(Stored items)
★ ★ ★ ★ ★

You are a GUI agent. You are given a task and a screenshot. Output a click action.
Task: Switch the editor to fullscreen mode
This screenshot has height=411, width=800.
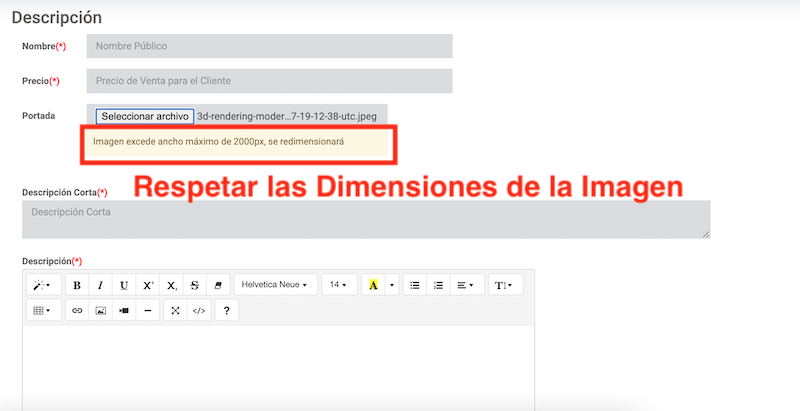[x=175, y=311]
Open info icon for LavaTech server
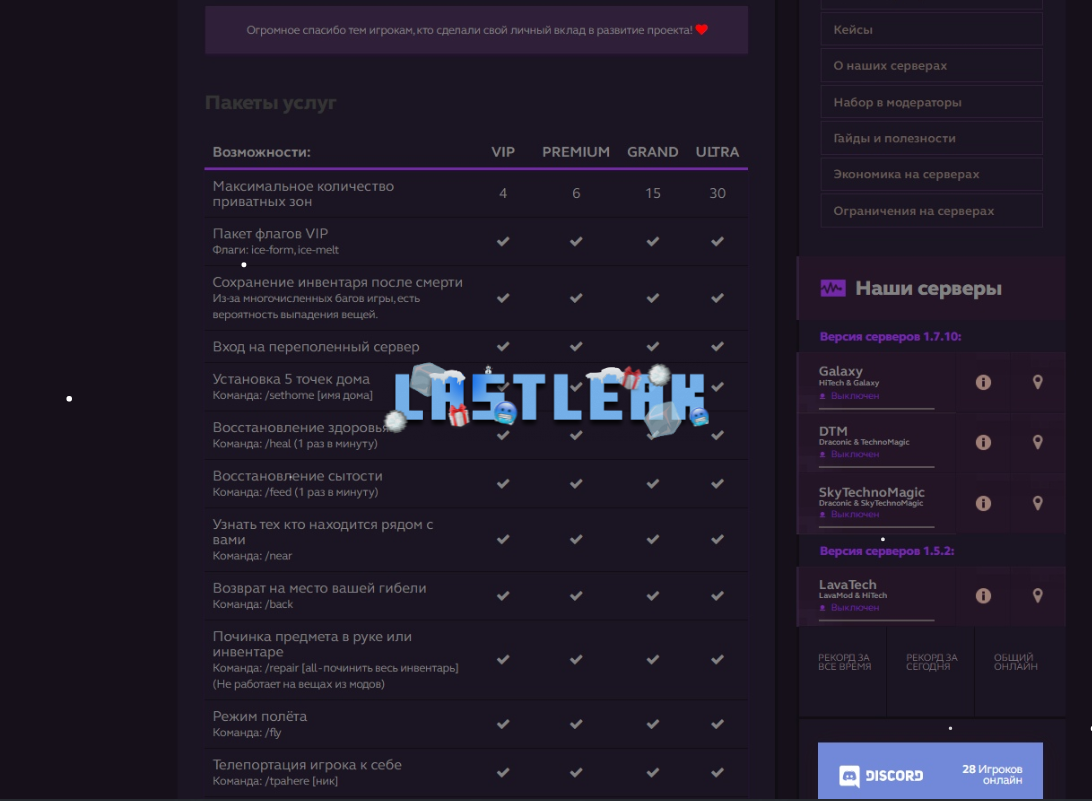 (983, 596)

★ ★ ★ ★ ★

Write out, word for word, the lines running from the one containing "Task: Switch the editor to fullscreen mode" to the end of the data above; the pictures are to be left out.

__ANSWER TO THIS TASK__:
Task: Switch the editor to fullscreen mode
This screenshot has height=411, width=800.
[x=175, y=311]
Open info icon for LavaTech server
 (983, 596)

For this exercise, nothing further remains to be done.